The municipality of Woluwe-Saint-Pierre (French) / Sint-Pieters-Woluwe (Dutch) (38,554 inhabitants on 1 January 2007; 885 ha) is one of the 19 bilingual municipalities forming the Region of Brussels-Capital.

The Woluwe is a river tributary of the Senne, whose name refers to the Germanic roots wel, woel or wale, "a source", "a fountain", and euw, eeu or eawe, "water". The town was called successively Wolewe (1154), Obwolewa (1164), Welewe (1270), Woluwe Santi Petri (1409) and St. Peters Woluwe (1435).
Woluwe-Saint-Pierre is mentioned for the first time, as Wolewe, in 1117 on the chart of the abbey of Forest. It was originally an important hamlet made of big farms exploited for more than seven centuries by the abbey of Park, located near Leuven.
In 1561, the pressure exerted by the Protestants against the Spanish occupation increased, and the bells of the St. Peter church were removed and hidden; they were placed back in 1585 only. In 1617, Archduke Albert improved the situation of the village by improving the roads between Brussels and Tervuren, building the road known today as rue du Duc.

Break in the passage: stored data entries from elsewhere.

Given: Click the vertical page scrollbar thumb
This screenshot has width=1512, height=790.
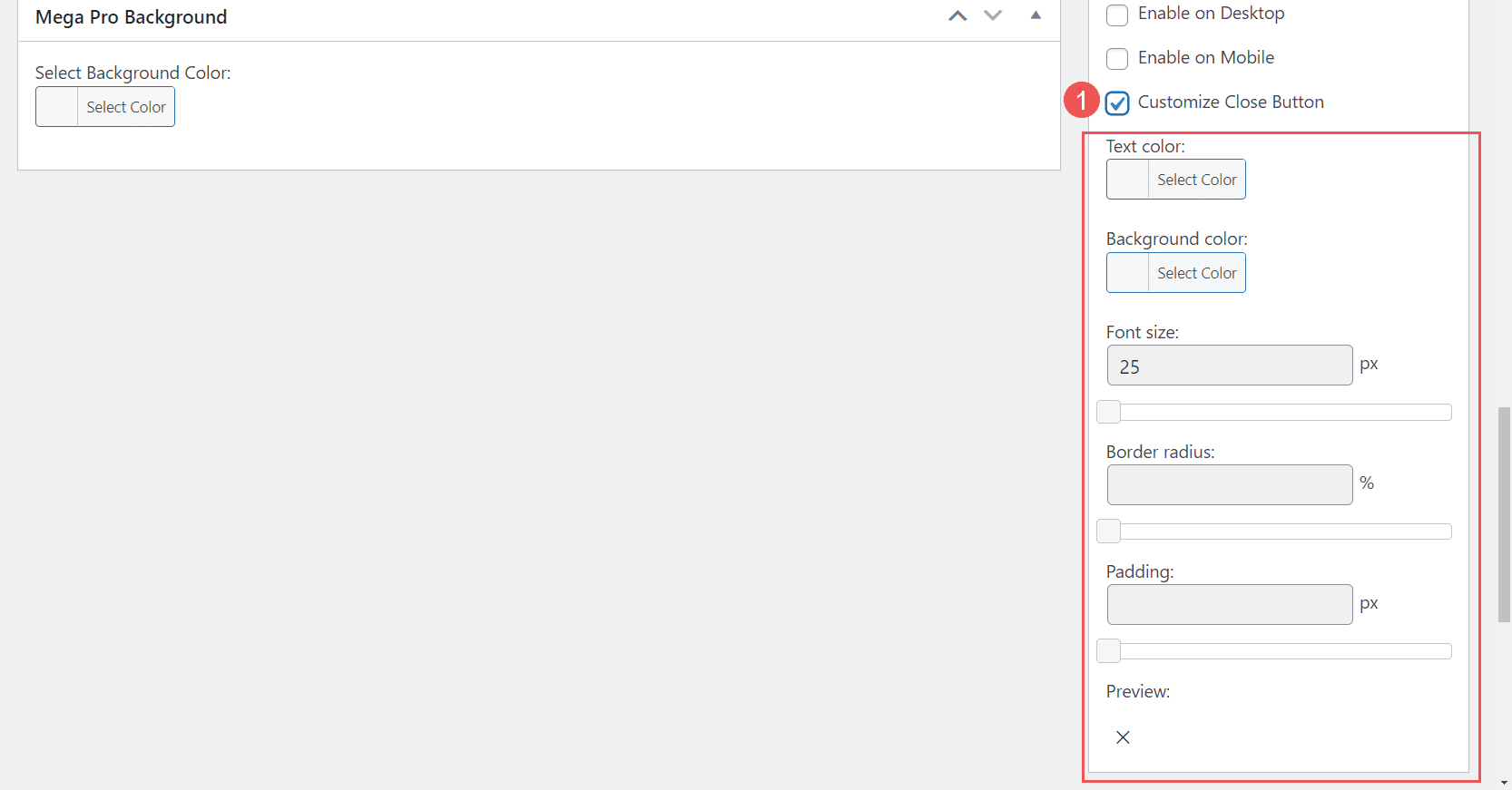Looking at the screenshot, I should 1504,514.
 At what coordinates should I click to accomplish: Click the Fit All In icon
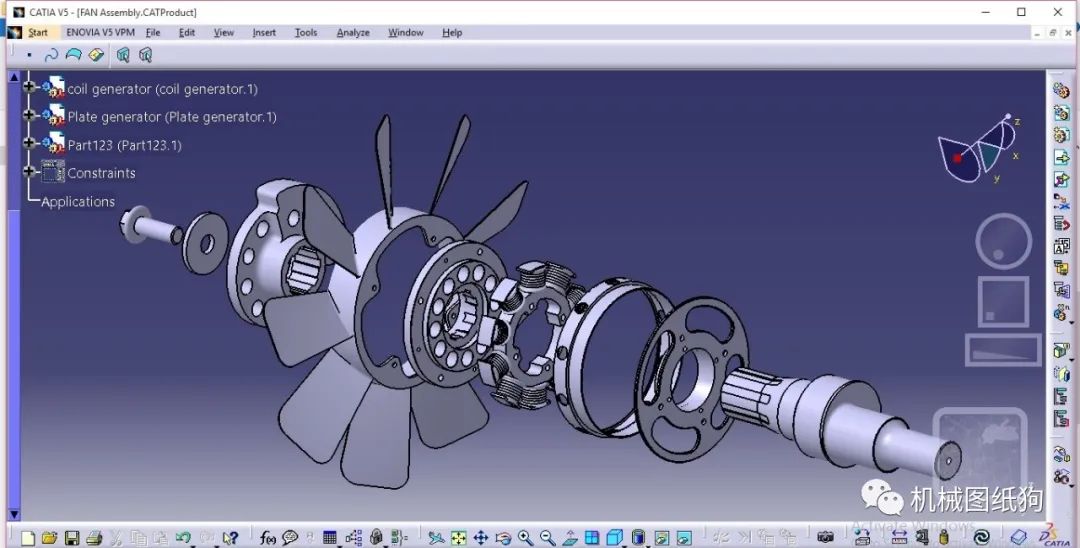tap(458, 538)
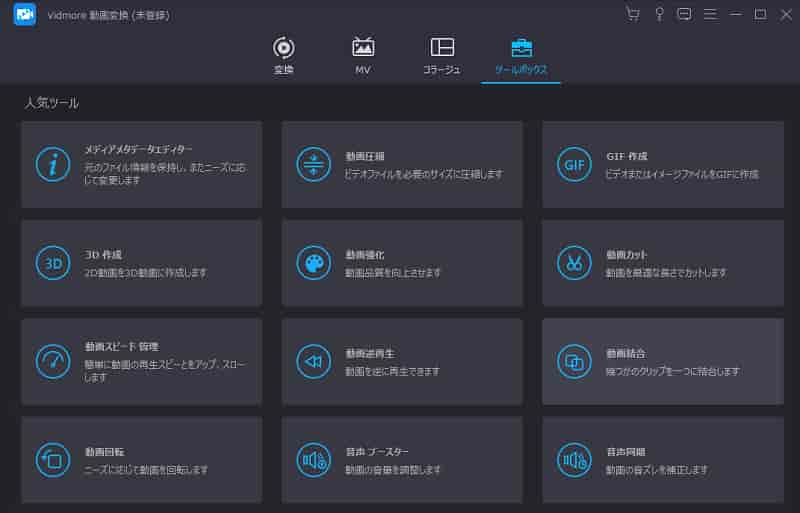Open the メディアメタデータエディター info icon
Image resolution: width=800 pixels, height=513 pixels.
click(53, 164)
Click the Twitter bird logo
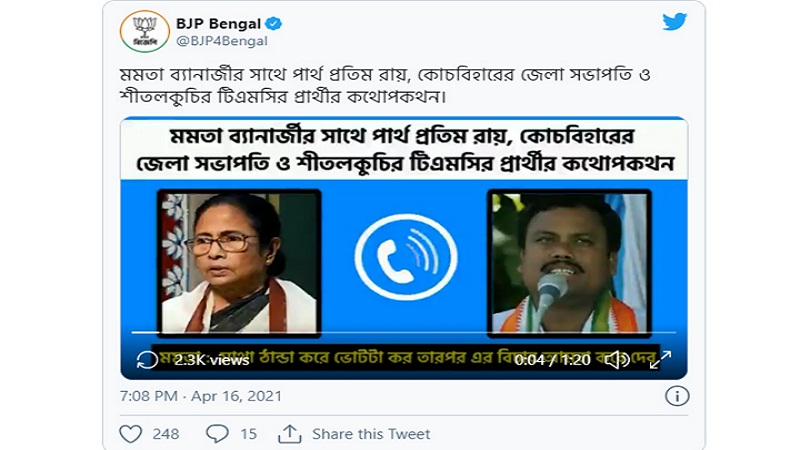Image resolution: width=800 pixels, height=450 pixels. tap(674, 22)
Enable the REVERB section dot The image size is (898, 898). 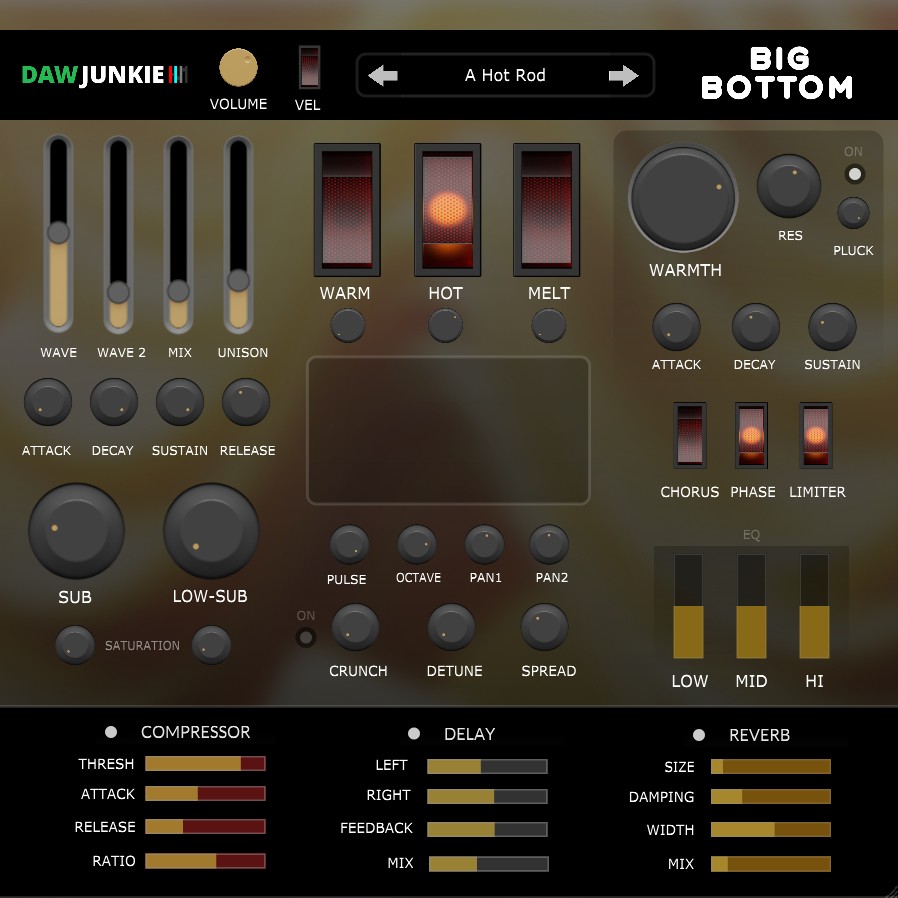coord(699,735)
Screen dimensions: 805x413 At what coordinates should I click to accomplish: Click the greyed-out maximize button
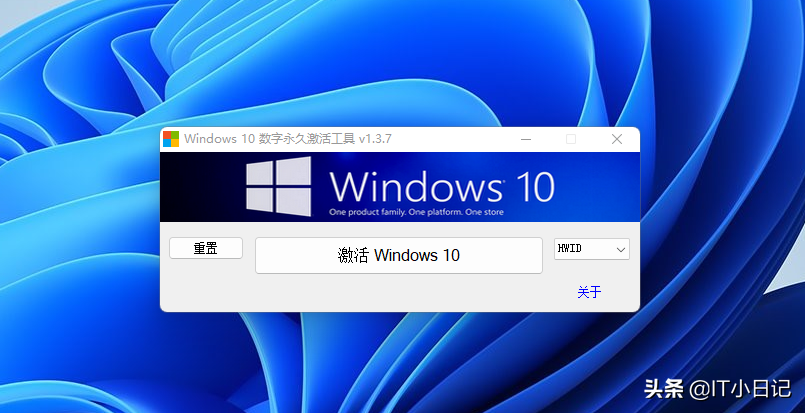pos(571,139)
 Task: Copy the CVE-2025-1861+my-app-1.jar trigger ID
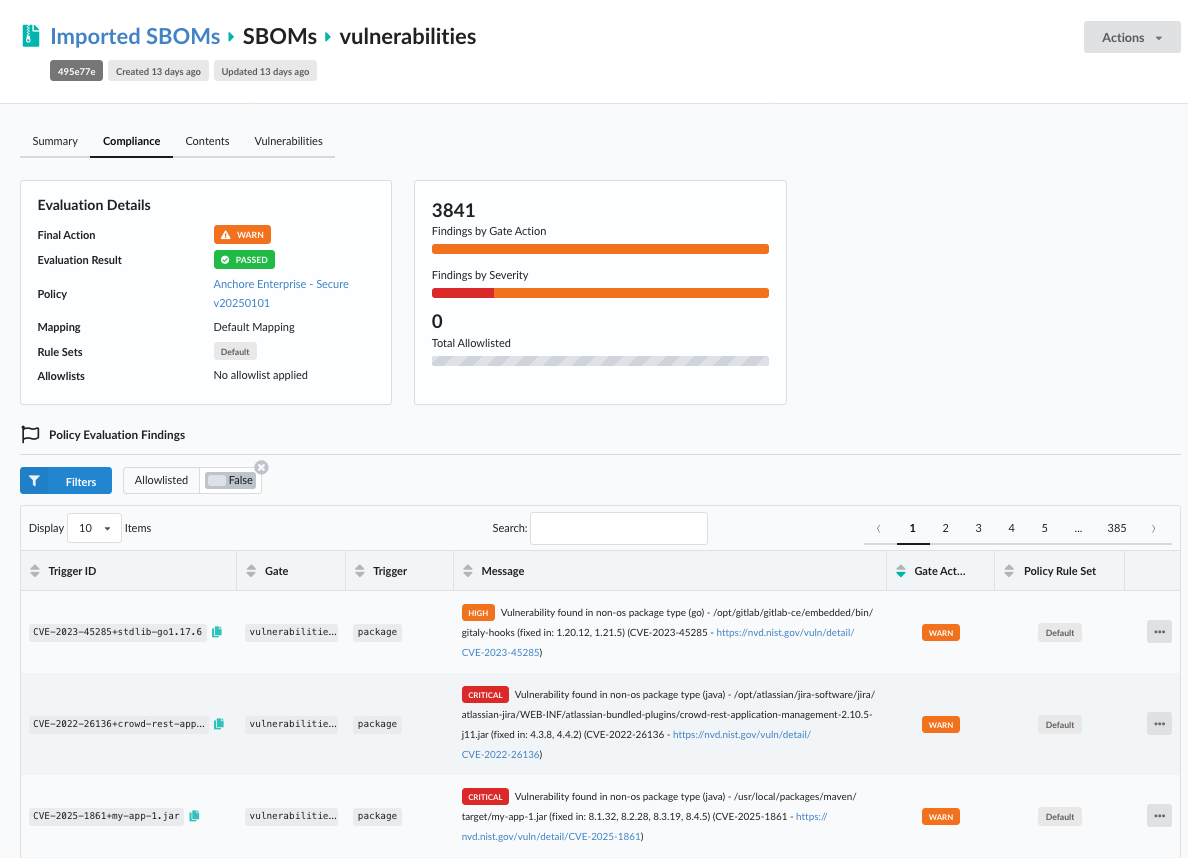click(194, 815)
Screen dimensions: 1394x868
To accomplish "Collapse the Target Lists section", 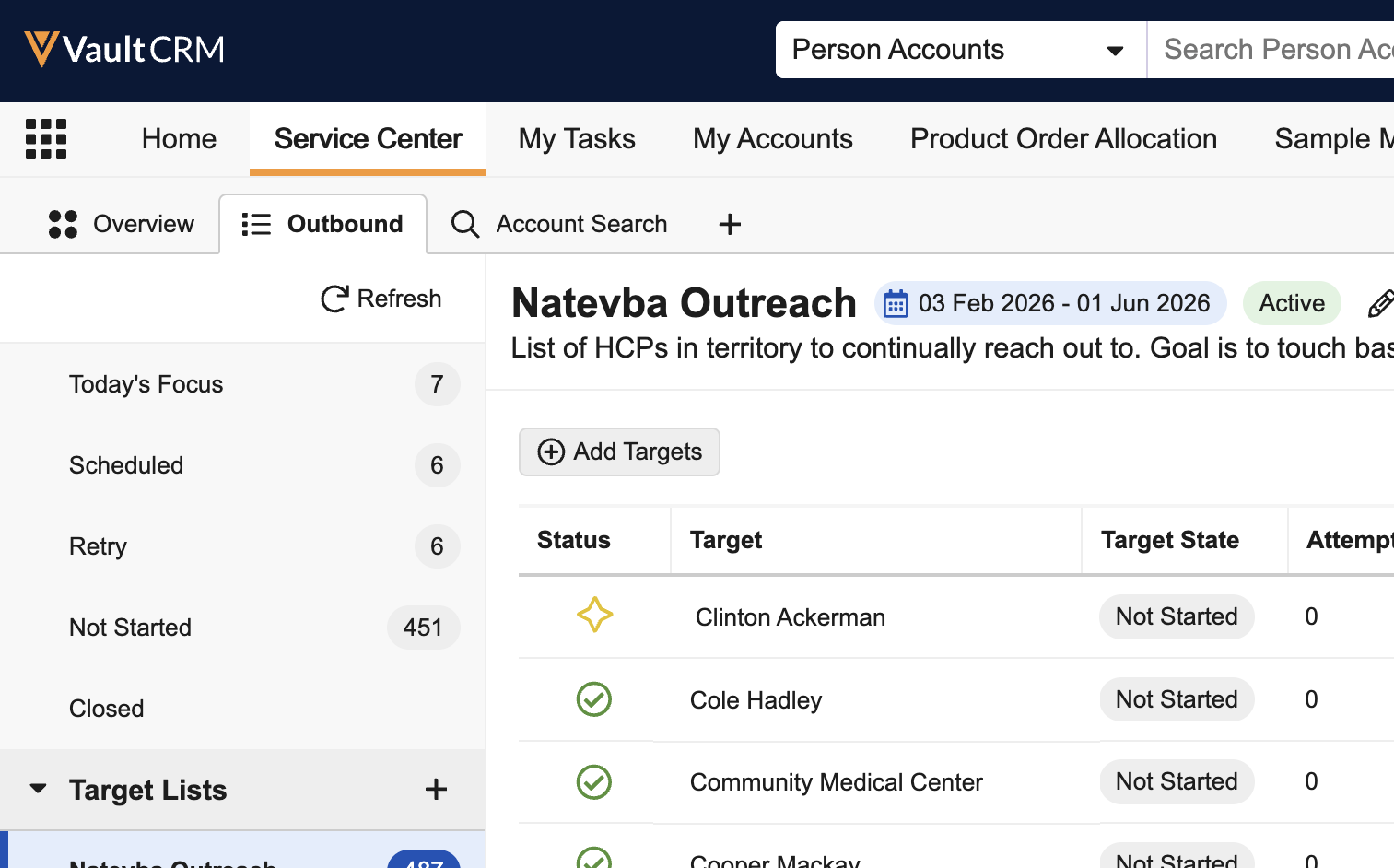I will 39,789.
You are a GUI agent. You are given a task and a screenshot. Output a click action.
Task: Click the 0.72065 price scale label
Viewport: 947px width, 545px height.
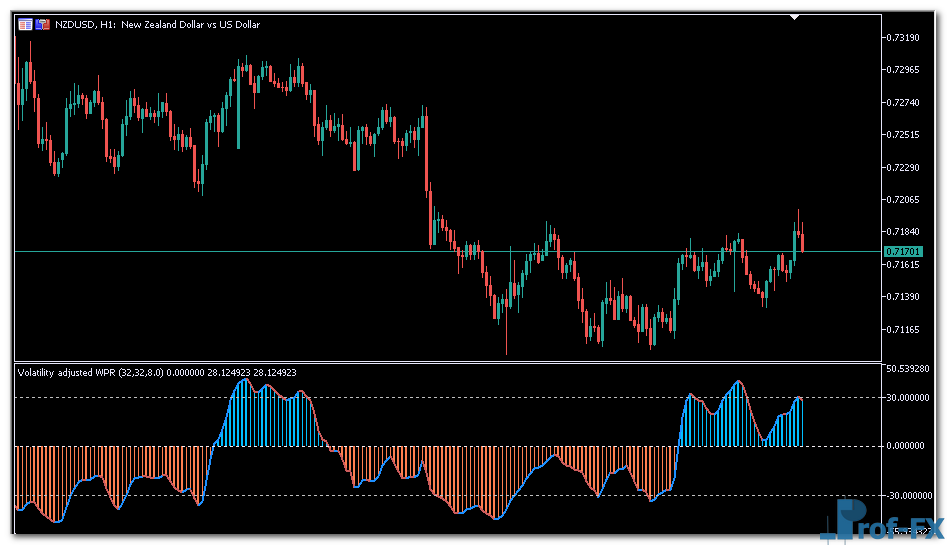click(x=903, y=199)
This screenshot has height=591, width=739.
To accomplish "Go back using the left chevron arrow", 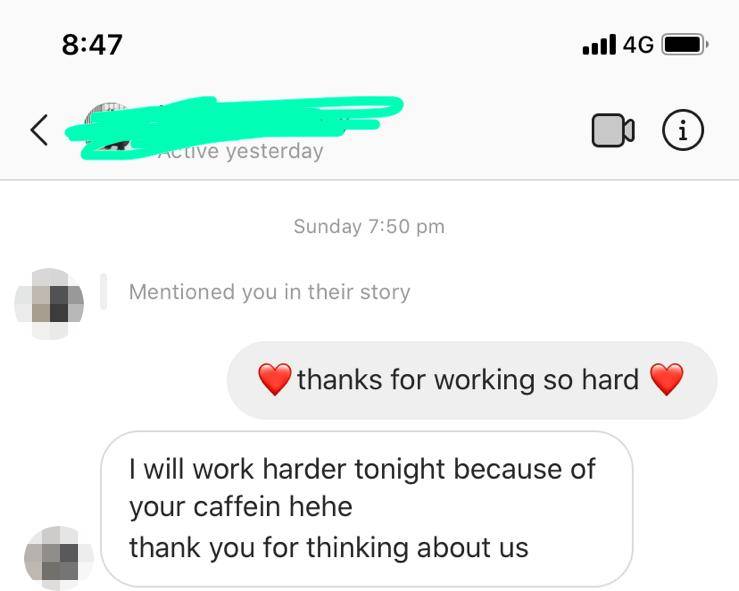I will point(39,130).

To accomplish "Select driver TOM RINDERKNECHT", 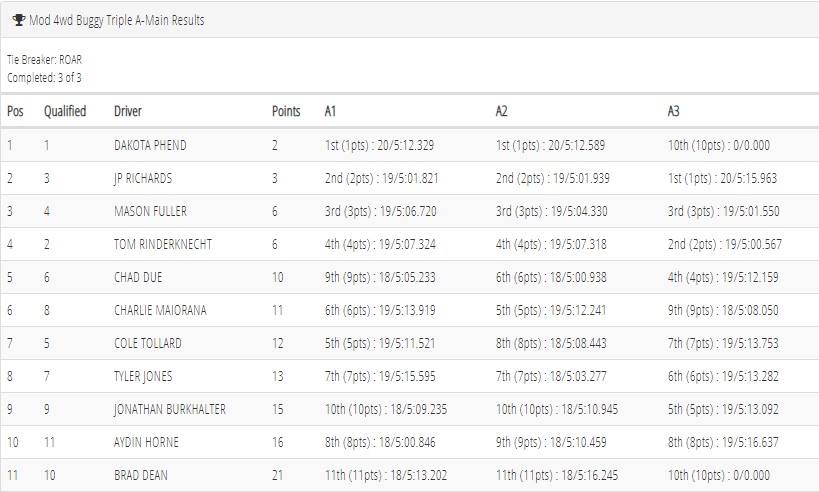I will (x=163, y=244).
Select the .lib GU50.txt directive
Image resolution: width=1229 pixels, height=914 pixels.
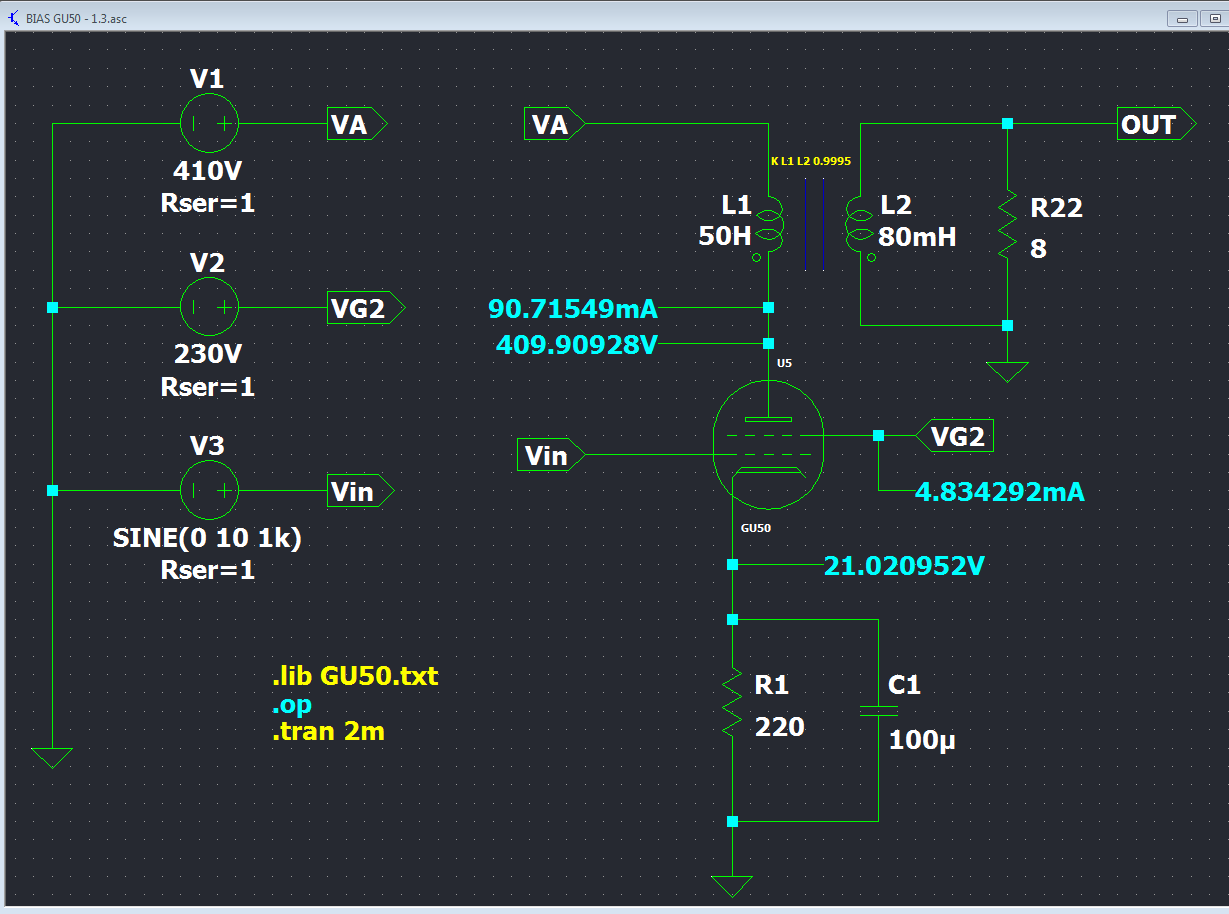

In 1880, the municipal territory was split in two sections by the railway linking Borough Léopold and Tervuren, and two stations were built. The line was suppressed in 1958 and the bridge over the Tervuren street was demolished in 1972. The Tervuren street was built in 1897 upon Léopold II's request for the International Exposition of the Golden Jubilee. A tramway was set up and this wide street was lined with trees. Wealthy houses were built along the street by famous architects, such as the Stoclet Palace, built by Jozef Hoffmann for the coal magnate Adolphe Stoclet in Art Nouveau / Art Déco styles. In 1899, architect Lainé was commissioned by Léopold II to built a big park in the valley of Woluwe; the horsetrack of Stockel was opened in 1906. The track was also used for famous air shows involving the best pilots in the world. The horsetrack was suppressed in 1958 and replaced in 1975 by a modern sports center.
In 1921, the Société locale d'Habitations à bon Marché, sponsored by the municipality, built the garden city known as Cité de Joli-Bois. However, urbanization really started only after the Second World War, with the buildings of the boroughs of Joli-Bois, Stockel and Europe. Several embassies are located in Woluwe-Saint-Pierre.

Source: Municipal website

Ivan Sache, 9 January 2006

Municipal flag of Woluwe-Saint-Pierre / Sint-Pieters-Woluwe

The municipal flag of Woluwe-Saint-Lambert, as communicated by the municipal administration, is horizontally divided white-green.